From: Philippe Verdy (verdy_p@wanadoo.fr)
Date: Tue Dec 16 2003 - 19:32:02 EST
Peter Kirk writes:
> If it is the client software (browser etc) which resolves the casing,
> then how it resolves it is essentially a local matter which doesn't need
> to be standardised. But my recommendation would be that the mapping
> followed the local language context, i.e. in general the system locale
> except where overridden by language markup in the local context e.g.
> when the URL is embedded in a document. That is, "I" would map to "i",
> unless the locale or markup language is tr or az in which case it would
> map to dotless i. (There are actually a few other language orthographies
> which use Turkic casing.) The alternative of using the Turkic mapping
> for .tr and .az domains is possible but seems less desirable to me.
>
> If the casing is resolved by the nameserver, there is no alternative to
> using the Turkic mapping only for .tr and .az domains.
Turkic case mappings are not usable in DNS and not even in IDNA, simply
because all legacy ASCII names must continue to resolve ASCII 'I'
identically with ASCII 'i' and not 'i' (encoded with Punycode). This is
needed for upwards compatibility.
So even localized browsers will need to forbid mapping 'i' as if it was
'I', and IDNA names containing 'i' cannot be fully converted to uppercase,
even with Full case mappings, which will need to keep the lowercase
letter. This will be true also for .tr' and '.az' registries, unless these
registries adopt a policy requiring the reservation of domain names in
bundles. If this occurs, it will be the registry which will map domain names
containing 'i'=='I' identically to domain names containing either a dotless
lowercase i.
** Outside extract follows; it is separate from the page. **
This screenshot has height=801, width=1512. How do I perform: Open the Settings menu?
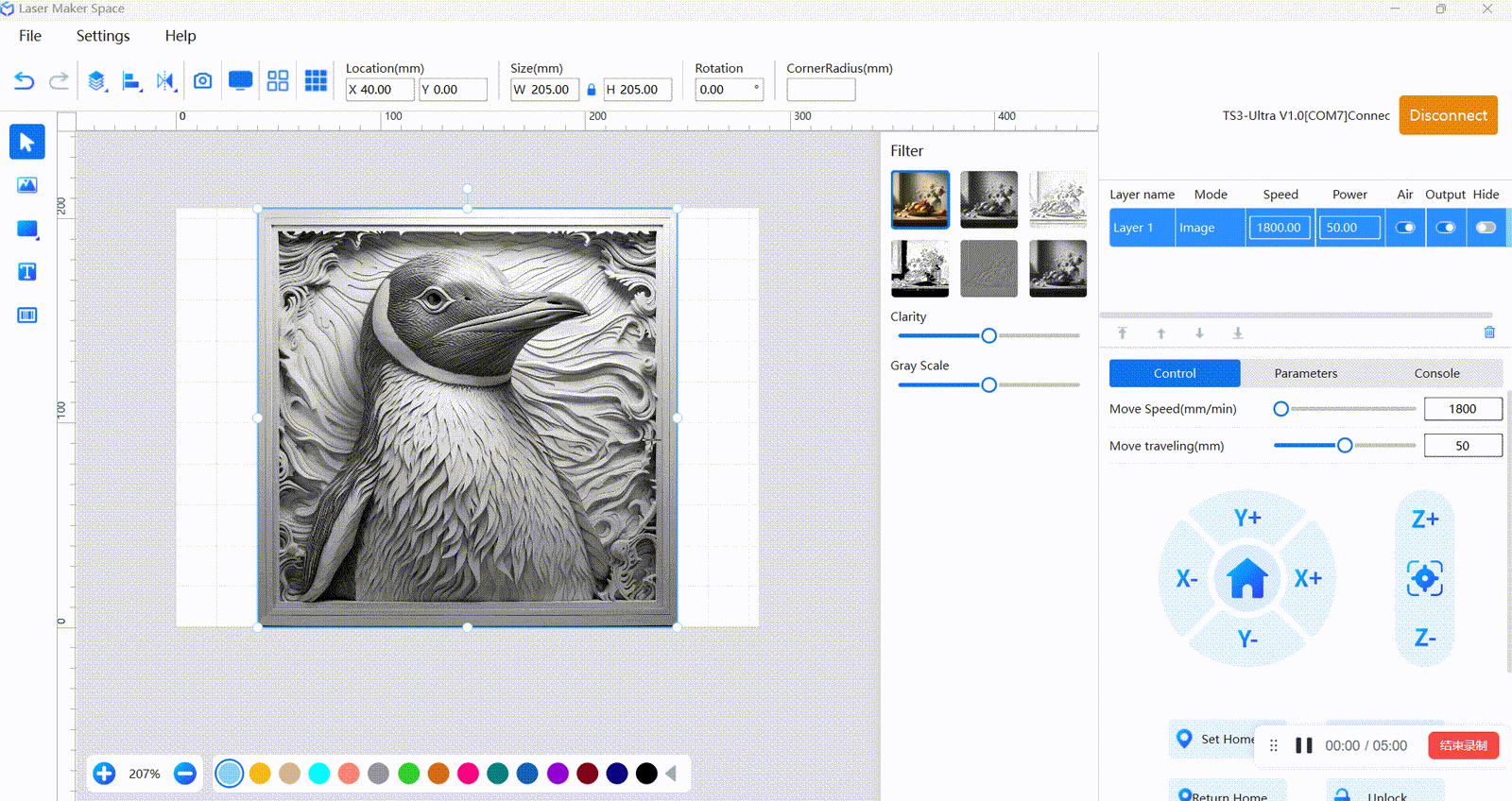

For the case of the dotted uppercase I, separate allocation is
still possible, but it would be too easily spoofable as they can be too
easily entered on Turkic keyboards to spoof the soft-dotted lowercase i.
So I doubt that .tr and .az registry will ever adopt a distinction between
dotted and undotted i in domain names, but they will ensure that by adding
bundle reservation policies if they ever implement IDNA. I doubt that
Turkish and Azeri registries will resolve names in bundles with dotless-i
or dotted-I, as it would require server-side dynamic DNS capabilities, which
would also mean scalability problems (the .fr registry has already rejected
the idea of resolving names reserved in bundles because of scalability
problems with some bundles which may have thousands of equivalents and would
be difficult to support in fast static DNS servers: only one "canonical"
name in the bundle will be resolved on DNS servers, the other names being
left reserved, until a standard solution is found to allow such resolution
in clients of these registries, using the bundle equivalence rules defined
by the specific IDNA bundle profile of each registry).